Seth McKinney

No. 68
- Position: Center / Guard

Personal information
- Born: June 12, 1979 (age 47) Centerville, Texas, U.S.
- Listed height: 6 ft 3 in (1.91 m)
- Listed weight: 310 lb (141 kg)

Career information
- High school: Westlake (Austin, Texas)
- College: Texas A&M
- NFL draft: 2002: 3rd round, 90th overall pick

Career history
- Miami Dolphins (2002–2006); Cleveland Browns (2007–2008); Buffalo Bills (2009);

Awards and highlights
- Second-team All-American (2001); Third-team All-American (2000); 2× First-team All-Big 12 (2000, 2001);

Career NFL statistics
- Games played: 85
- Games started: 45
- Fumble recoveries: 2
- Stats at Pro Football Reference

= Seth McKinney =

American football player (born 1979)

Seth Alan McKinney (born June 12, 1979) is an American former professional football player who was a center in the National Football League (NFL). He was selected by the Miami Dolphins in the third round of the 2002 NFL draft. After several years with the Dolphins, McKinney also played for the Cleveland Browns and briefly for the Buffalo Bills. McKinney played college football for the Texas A&M Aggies and is the younger brother of former NFL offensive lineman Steve McKinney and son of former Texas A&M University System Chancellor Mike McKinney. He was inducted into the Texas A&M Athletics Hall of Fame in 2024.

==Early life==
Seth McKinney was born on June 12, 1979, in Centerville, Texas, where his father, Mike McKinney, was the only doctor in the town for 16 years.
From there they moved to Clear Lake, Texas, then to Austin, Texas, where his father was a member of the Texas House of Representatives. He attended Westlake High School in Austin beginning his junior year, and was classmates with Drew Brees and Chris Mihm. He helped win the Div-II 5A State Championship in 1996, in which he was voted a team captain, and named into the 5A all-state selection twice. He was also a state finalist in the shot put in 1996.
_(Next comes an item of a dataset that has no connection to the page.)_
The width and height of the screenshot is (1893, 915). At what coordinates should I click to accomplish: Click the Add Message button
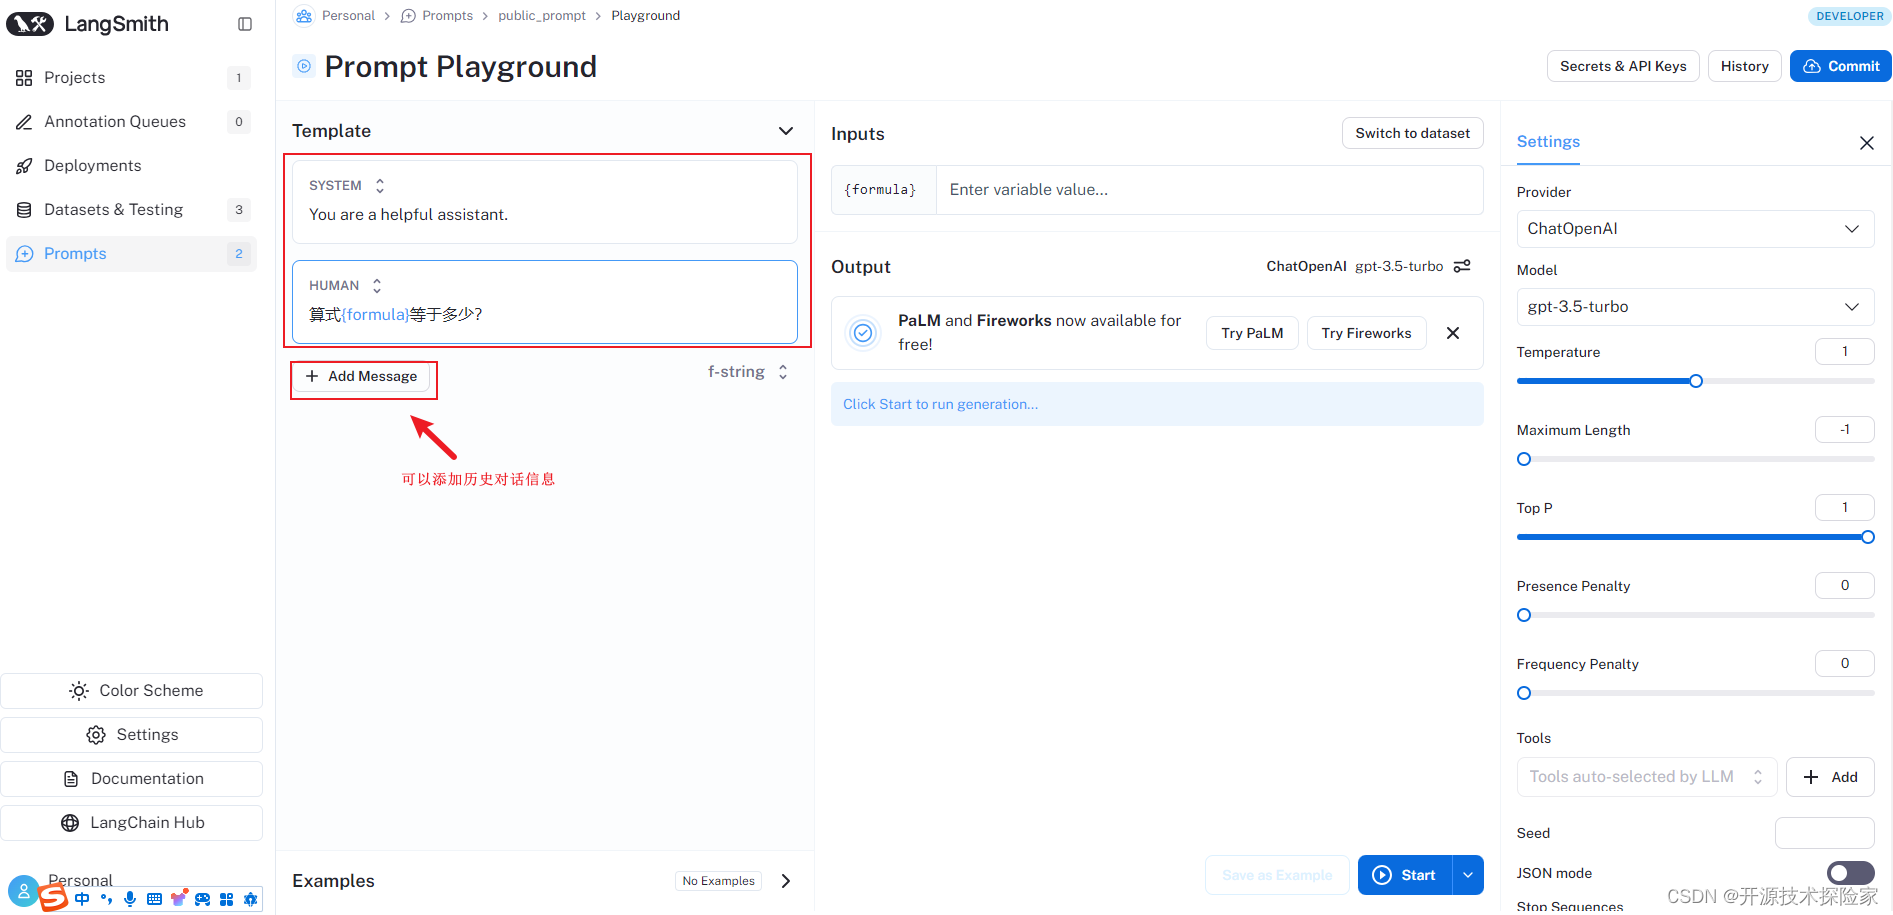pos(362,376)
In 2006, he was named to the Big 12 10th Anniversary Team. In 2009, he was awarded for his success in High School Football by being selected to the UIL All-Century team.

==College career==
McKinney was a four-year starter at Texas A&M. He started 50 consecutive contests (including bowl games)(2nd most at Texas A&M) during his time with the Aggies and is only the fifth center in NCAA Division I-A history to start every game in a career. McKinney earned consensus All-Big 12 Conference honors and was an Academic All-Big 12 first-team choice, as well as a finalist for the Dave Rimington Trophy, given to the nation's top center. He was also selected a third team All-American by the Associated Press as a junior, and second team All-American by the AP as a Senior. In votes by his own teammates, he was awarded offensive lineman of the year in 2000 & 2001, offensive MVP in 2001, and team captain in 2001. He received a BBA and MS in Management Information Systems. In 2015, McKinney was voted into the 100 top sports players at Texas A&M.

==Professional career==

===Miami Dolphins===
McKinney was a third-round draft choice (90th overall) by the Miami Dolphins in the 2002 NFL draft. In his rookie year he played in all 16 games. He made his NFL debut at the Minnesota Vikings on December 21. In 2003, he again played in all 16 games. He started in all 16 games in 2004, for the first time in his career and the only member of the offensive line to do so. In 2005, he was part of the offensive line that allowed only 26 sacks, the fourth lowest in the league. He started in the opening 13 games but leg injury forced him out of the final three games. He did not feature at all in the 2006 season after undergoing surgery to repair a disk in his neck.

===Cleveland Browns===
On March 14, 2007, McKinney signed with the Cleveland Browns two weeks after his release from the Dolphins. McKinney started in 8 games in 2007 for the Cleveland Browns, before he was placed on injured reserve on November 10, 2007, ending his season. He was re-signed by the team on March 28, 2008.

===Buffalo Bills===
McKinney was signed by the Buffalo Bills on April 9, 2009.

In his first start of the season versus Jacksonville, Seth suffered a season ending ACL tear in his right knee.

==Political career==
On June 29, 2011, it was reported that McKinney intended to run for the seat in the Texas House of Representatives 14th district, vacated by Fred Brown after his resignation. A campaign logo was released. However, it was soon announced he was no longer running in the election.